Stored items
· · · · ·
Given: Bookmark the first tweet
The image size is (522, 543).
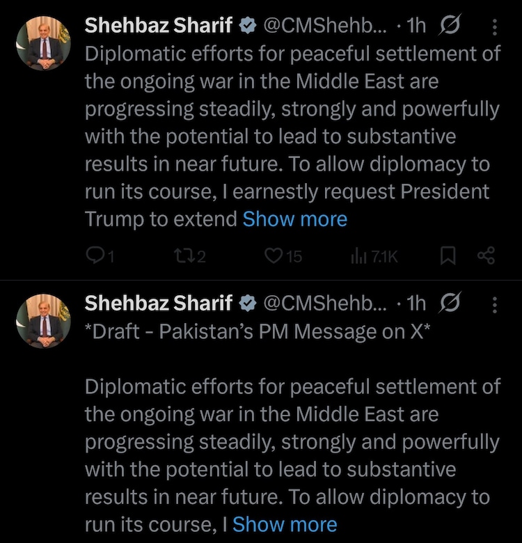Looking at the screenshot, I should 449,256.
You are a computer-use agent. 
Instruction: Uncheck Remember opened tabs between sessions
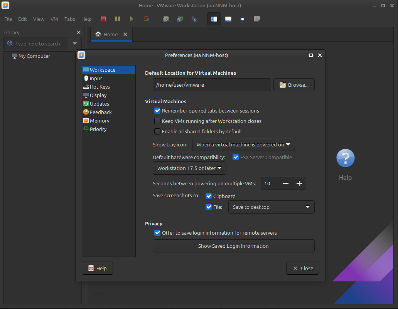click(157, 111)
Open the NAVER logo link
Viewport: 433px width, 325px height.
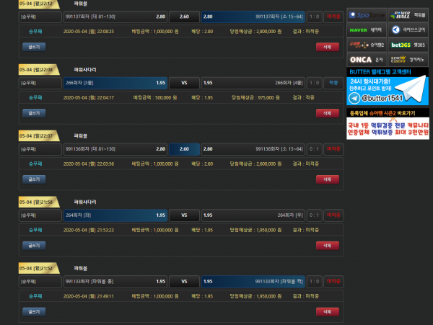367,30

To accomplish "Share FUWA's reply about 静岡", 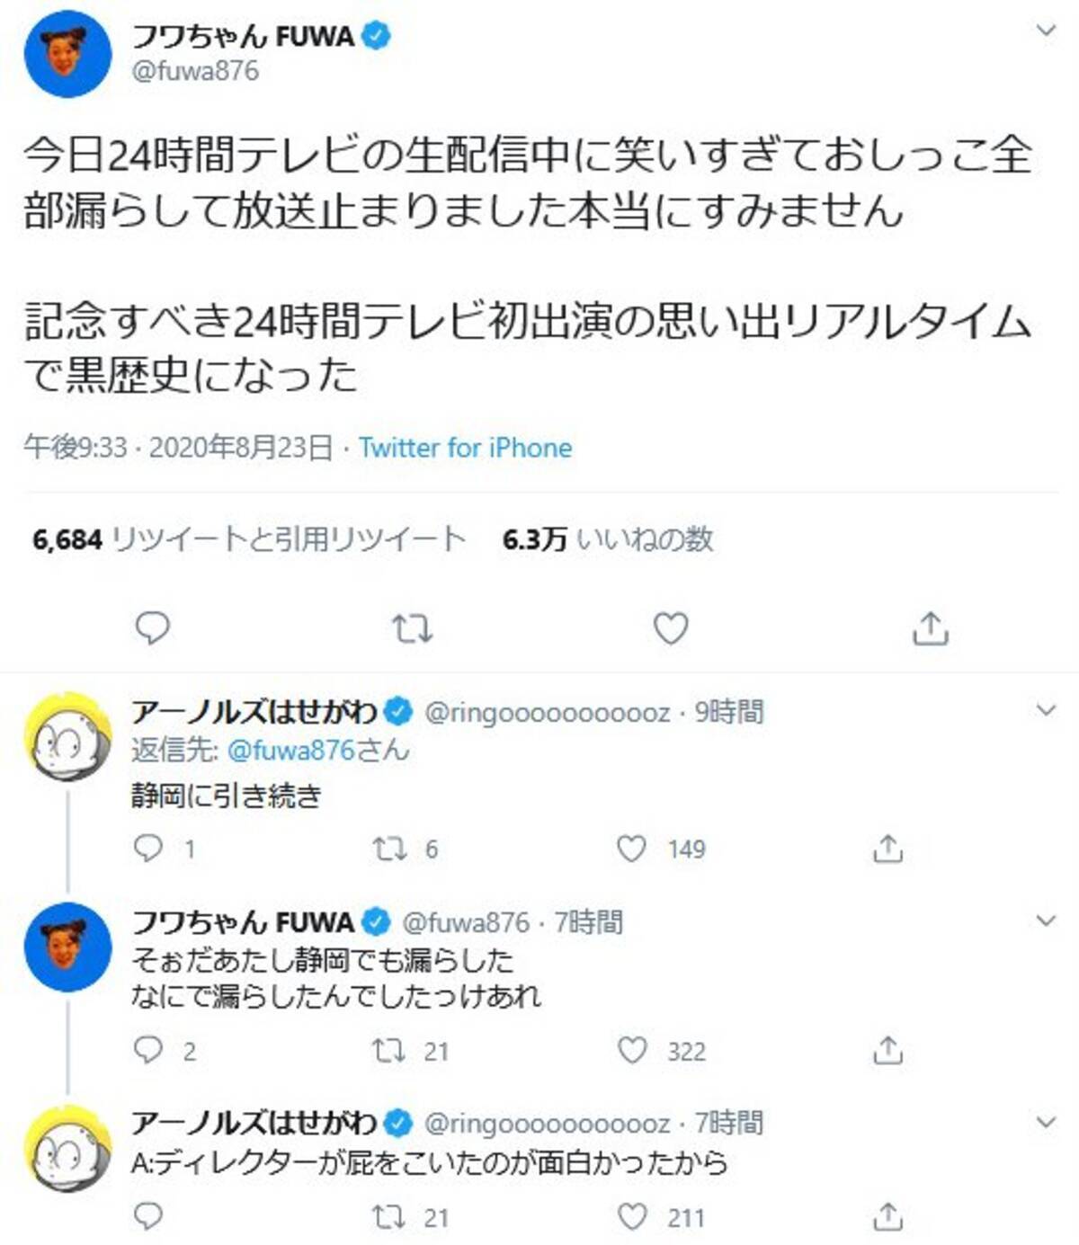I will [887, 1050].
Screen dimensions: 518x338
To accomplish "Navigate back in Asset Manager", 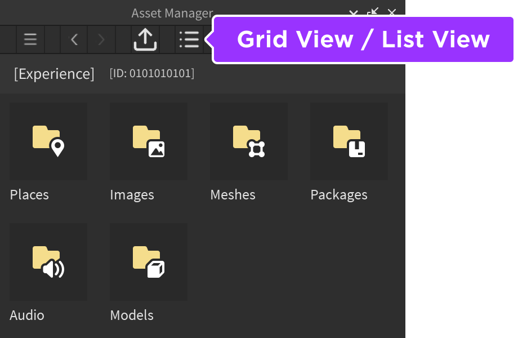I will point(74,39).
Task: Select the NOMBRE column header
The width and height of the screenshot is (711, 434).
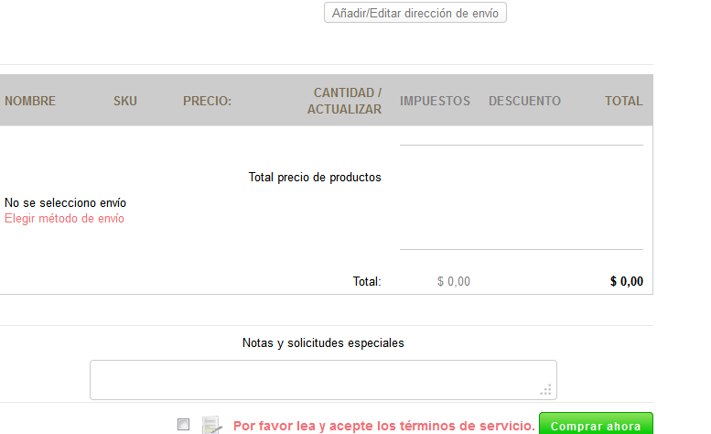Action: 30,101
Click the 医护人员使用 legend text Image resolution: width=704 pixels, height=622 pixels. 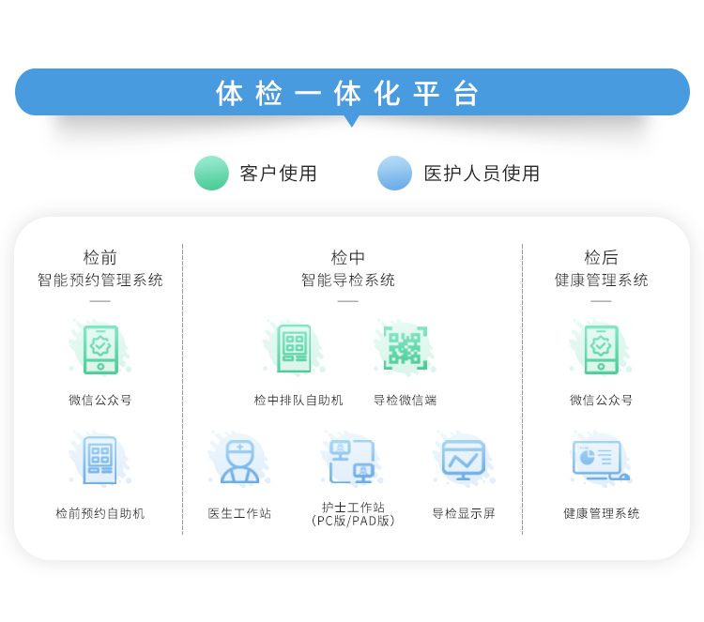click(482, 174)
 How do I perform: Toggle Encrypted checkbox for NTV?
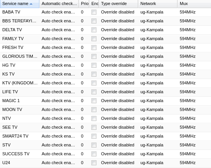[94, 118]
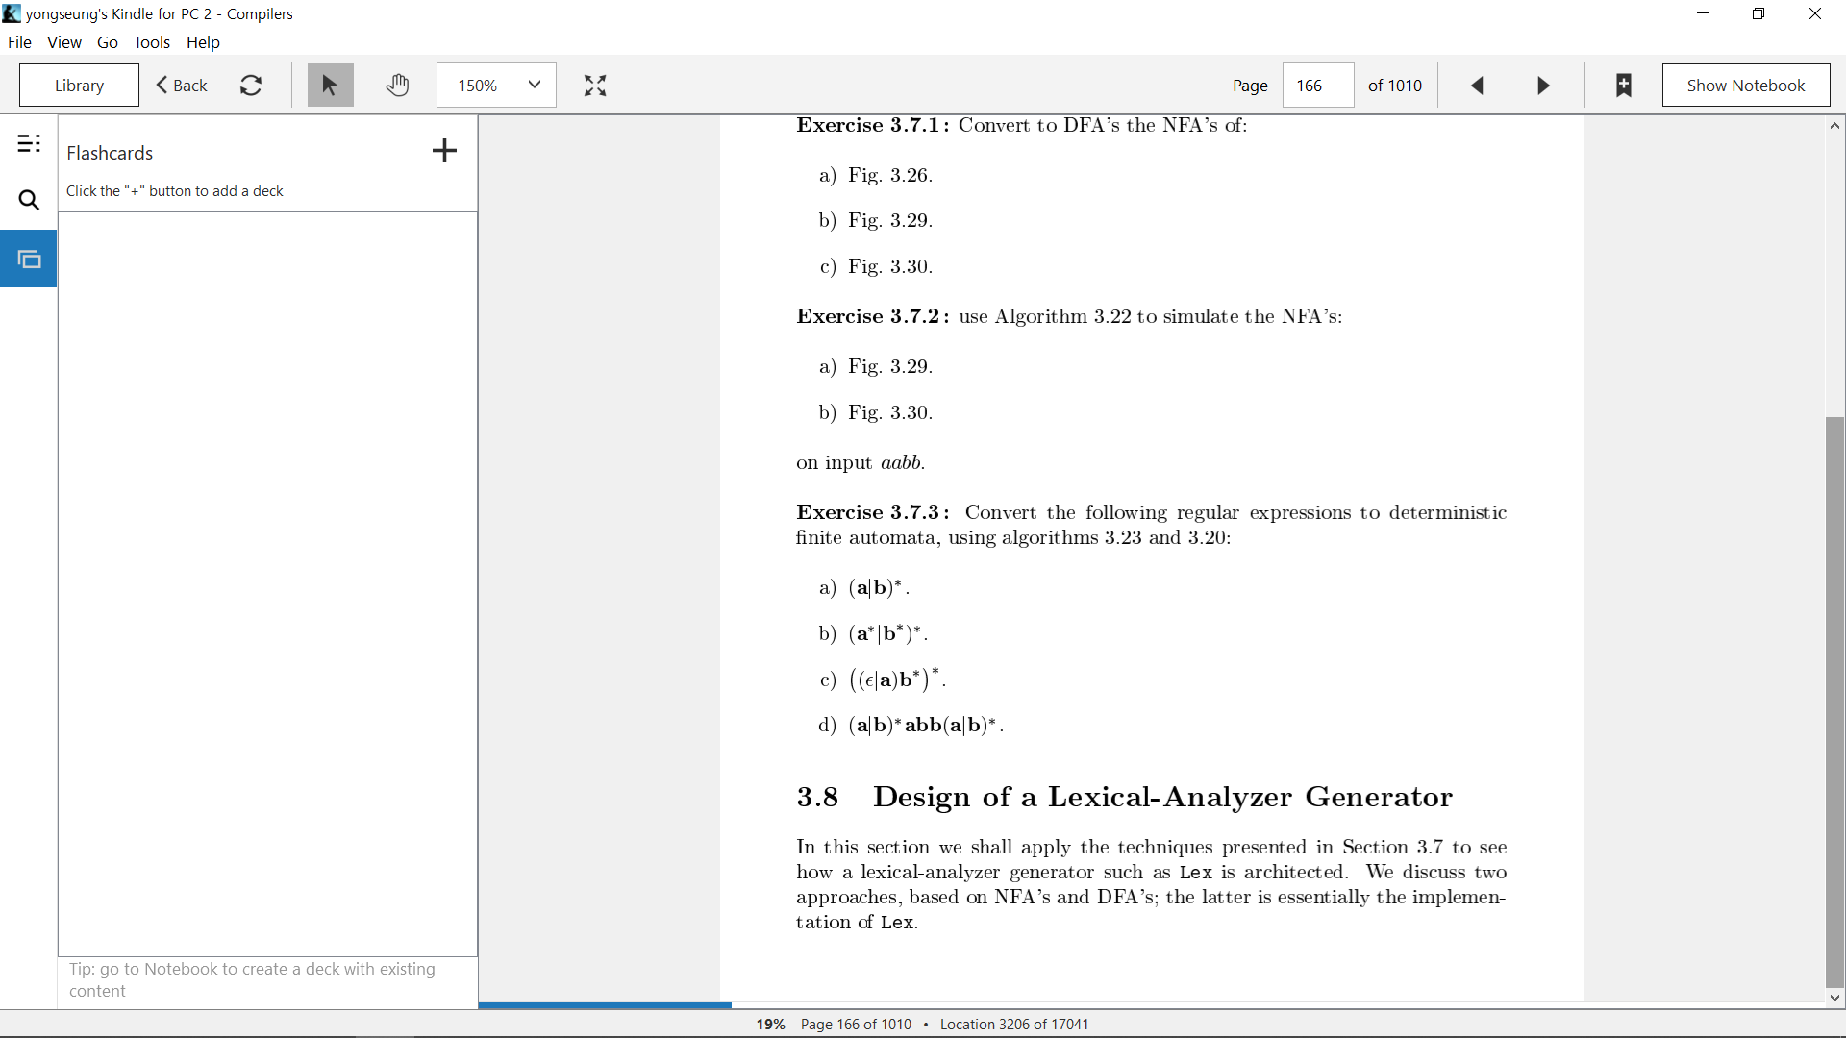Click the page number input field
Screen dimensions: 1846x1038
[1318, 86]
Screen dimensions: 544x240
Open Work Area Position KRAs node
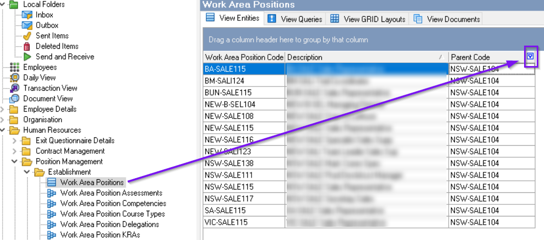pos(100,235)
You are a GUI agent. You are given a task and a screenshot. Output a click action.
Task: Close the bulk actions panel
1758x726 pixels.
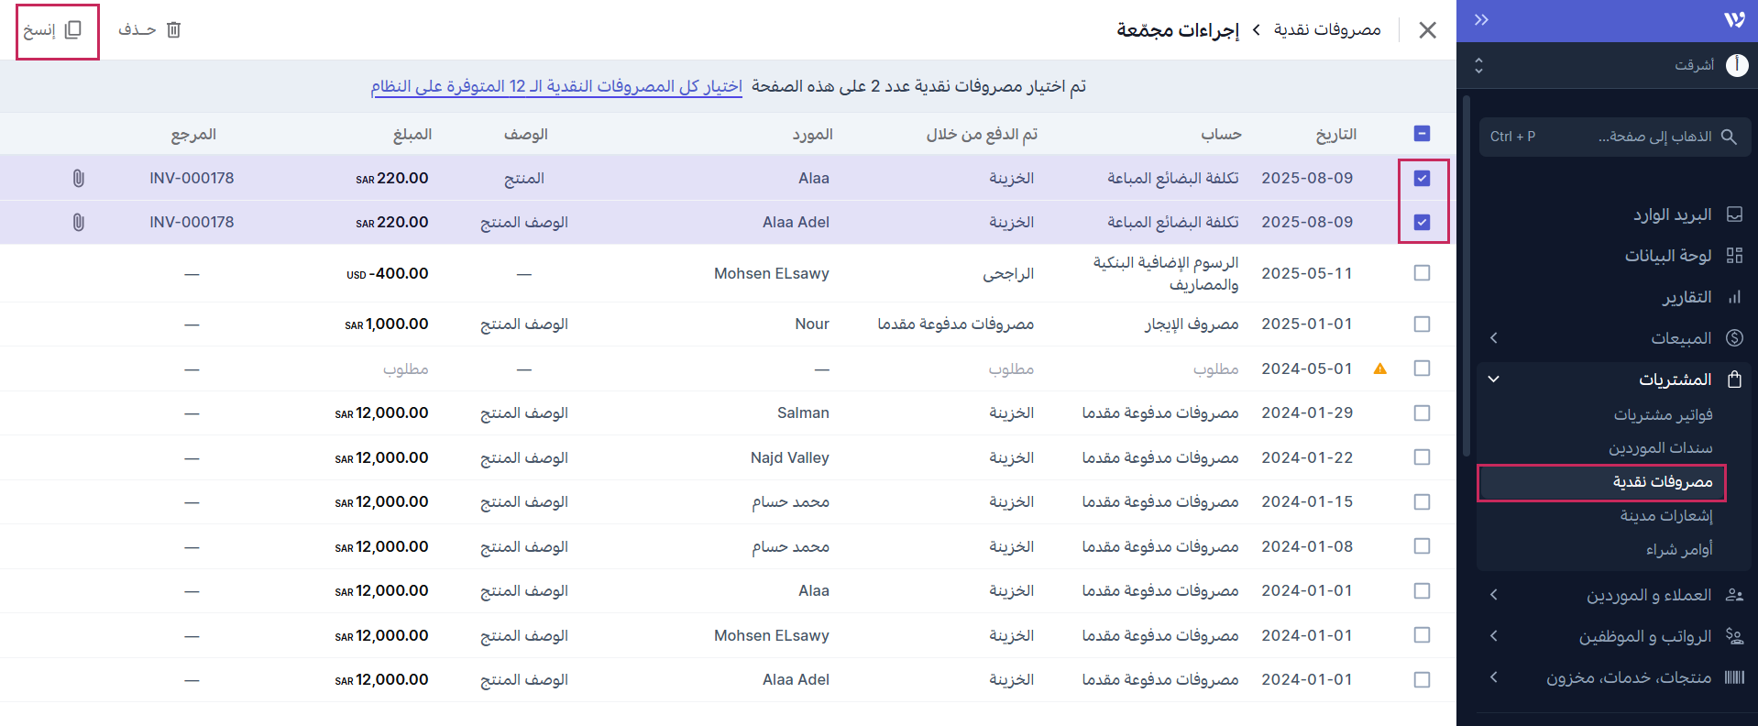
· · · · ·
> Work request: Keep the pictures out of your answer, which should be the lines from the one with "You are a GUI" through the final line of the data, copied exactly.

> Answer:
You are a GUI agent. You are given a task and a screenshot. Output a click action.
Task: Close the bulk actions panel
1758x726 pixels.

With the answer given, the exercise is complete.